Apple, Google, Microsoft expand their support for password-less sign-ins

Apple, Google and Microsoft are expanding support for a common password-less sign-in standard created by the FIDO Alliance and World Wide Web Consortium.

The FIDO Alliance said the move will allow websites and apps to offer consistent, secure, and easy password-free sign-ins to users across devices and platforms.

The expanded FIDO Standard will give websites and apps the ability to offer an end-to-end password-less sign-in option, enabling users to sign in through the same action they use to unlock their devices – such as a fingerprint, face verification or device PIN.

The new capabilities are expected to be implemented across Apple, Google, and Microsoft platforms over the course of this year. FIDO said this new approach will provide better protection over legacy multi-factor authentication to better protect against malicious attacks such as phishing.

“‘Simpler, stronger authentication’ is not just FIDO Alliance’s tagline — it also has been a guiding principle for our specifications and deployment guidelines,” commented Andrew Shikiar, executive director and CMO of the FIDO Alliance.

“Ubiquity and usability are critical to seeing multi-factor authentication adopted at scale, and we applaud Apple, Google, and Microsoft for helping make this objective a reality by committing to support this user-friendly innovation in their platforms and products.”

Password-only authentications is recognised as one of the biggest security issues on the internet today. With consumers requiring so many passwords in the modern landscape, many will often reuse the same ones across different platforms to help keep things simple.

However, this can make them more vulnerable to account takeovers, data breaches and, in the more extreme cases, even stolen identities.

To help create the new password-less sign-in standards, hundreds of tech companies and service providers from around the world have pulled together to get things in shape.

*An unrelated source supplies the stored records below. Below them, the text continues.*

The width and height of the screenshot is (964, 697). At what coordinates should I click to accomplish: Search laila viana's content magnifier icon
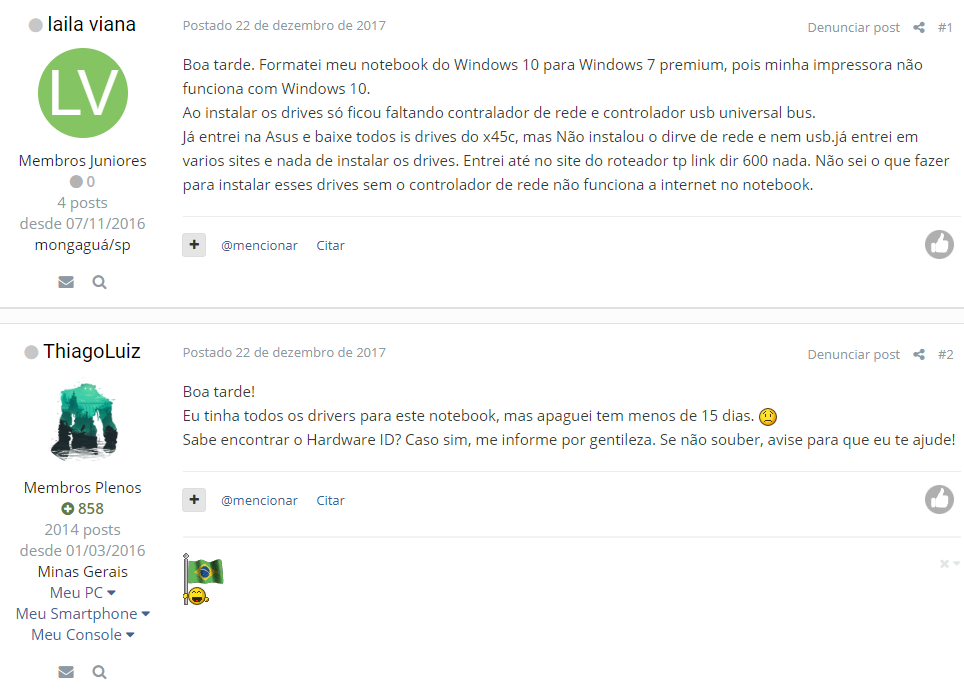pyautogui.click(x=99, y=282)
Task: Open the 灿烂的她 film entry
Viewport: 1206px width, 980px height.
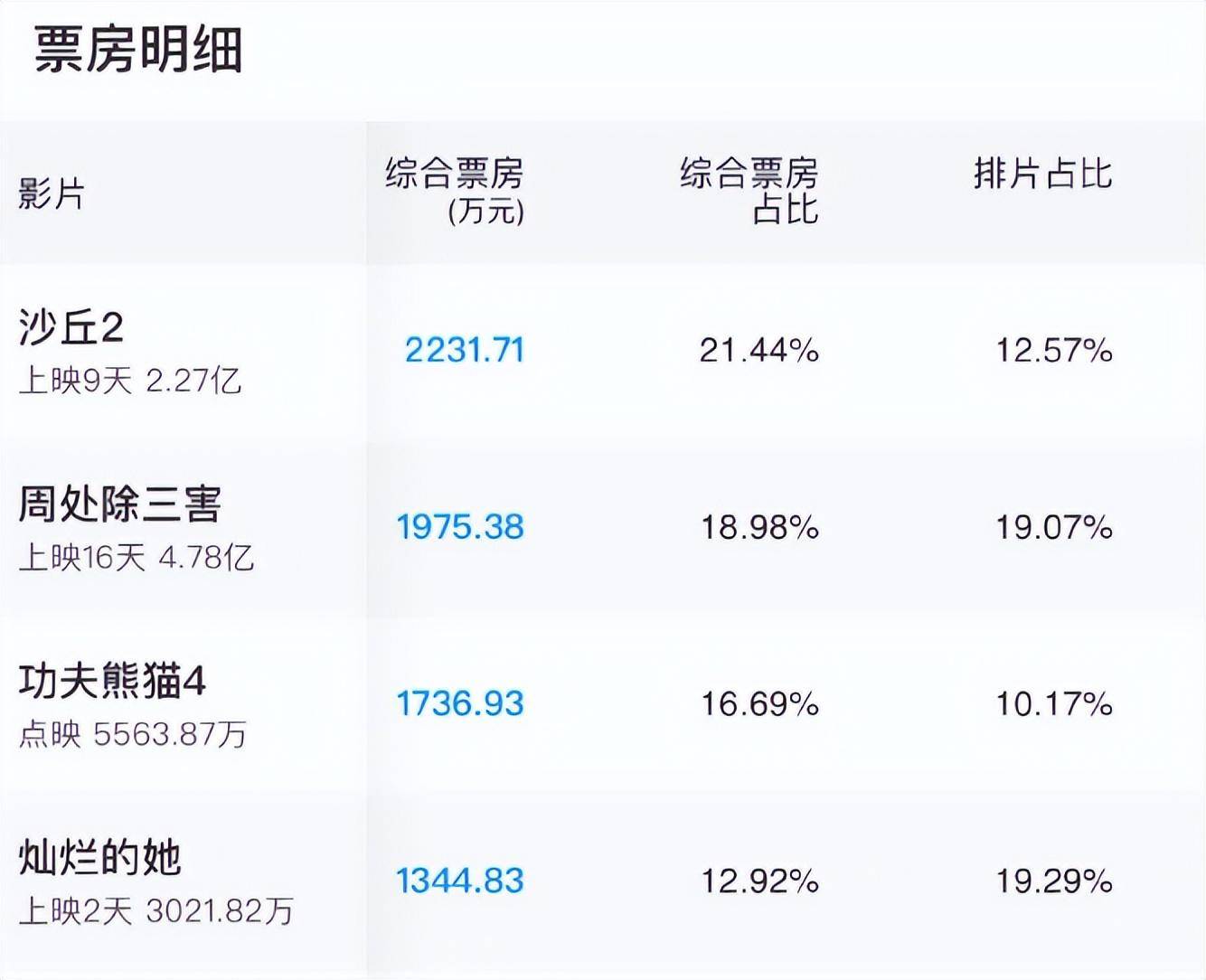Action: point(99,857)
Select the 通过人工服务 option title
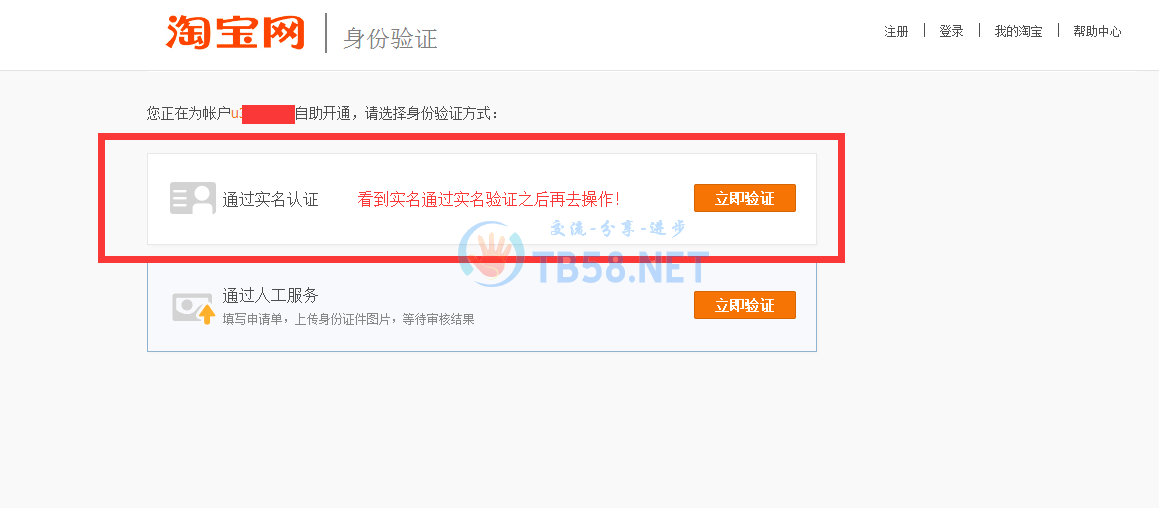 coord(271,296)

Many platforms already support FIDO Alliance standards, but previous implementations require users to sign in to each website or app with each device before they can use passwordless functionality.

With this announcement, users will now be able to automatically access their FIDO sign-in credentials on many of their devices without needing to re-enroll every account. They’ll also be able to use the FIDO authentication on their mobile device to sign in to an app or website on a nearby device, regardless of OS.

“This new capability stands to usher in a new wave of low-friction FIDO implementations alongside the ongoing and growing utilization of security keys — giving service providers a full range of options for deploying modern, phishing-resistant authentication,” Shikiar added.